An invertible seven-dimensional Dirichlet cell characterization of lattices.

Abstract

Characterization of crystallographic lattices is an important tool in structure solution, crystallographic database searches and clustering of diffraction images in serial crystallography. Characterization of lattices by Niggli-reduced cells (based on the three shortest non-coplanar lattice vectors) or by Delaunay-reduced cells (based on four non-coplanar vectors summing to zero and all meeting at obtuse or right angles) is commonly performed. The Niggli cell derives from Minkowski reduction.
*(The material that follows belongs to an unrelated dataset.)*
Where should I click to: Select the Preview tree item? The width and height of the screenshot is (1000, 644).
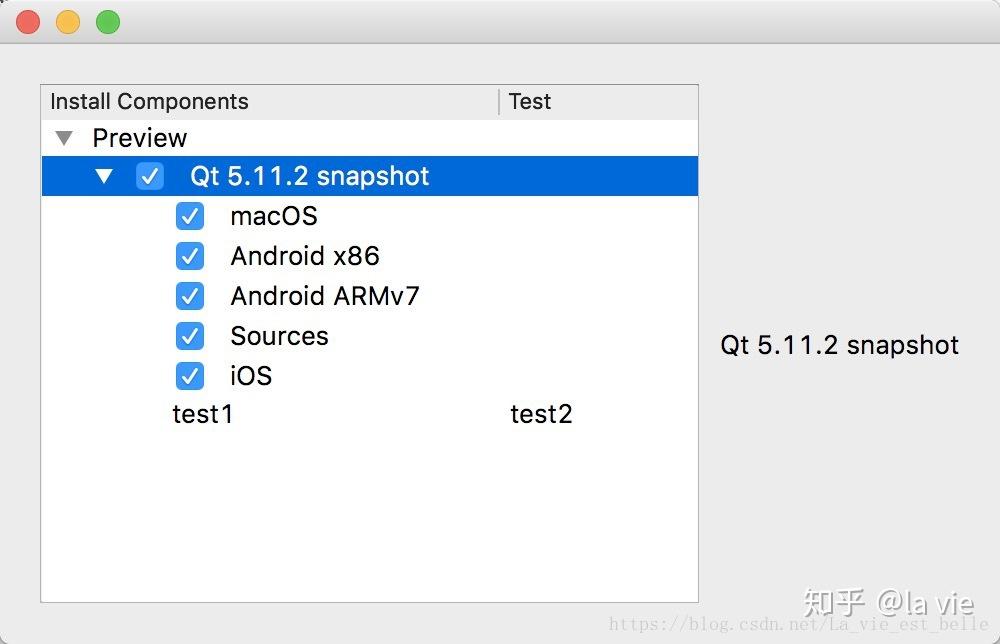tap(140, 138)
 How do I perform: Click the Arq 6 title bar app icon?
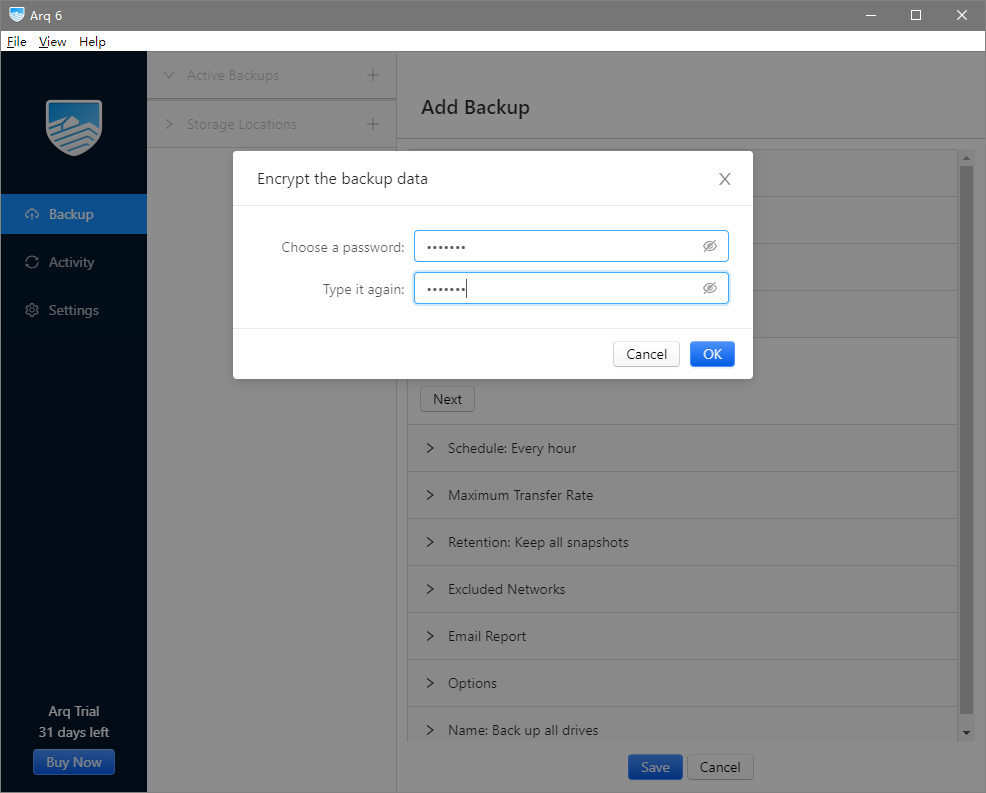coord(16,15)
The Delaunay cell derives from Selling reduction. All are related to the Wigner-Seitz (or Dirichlet, or Voronoi) cell of the lattice, which consists of the points at least as close to a chosen lattice point as they are to any other lattice point. The three non-coplanar lattice vectors chosen are here called the Niggli-reduced cell edges. Starting from a Niggli-reduced cell, the Dirichlet cell is characterized by the planes determined by 13 lattice half-edges: the midpoints of the three Niggli cell edges, the six Niggli cell face-diagonals and the four body-diagonals, but seven of the lengths are sufficient: three edge lengths, the three shorter of each pair of face-diagonal lengths, and the shortest body-diagonal length. These seven are sufficient to recover the Niggli-reduced cell.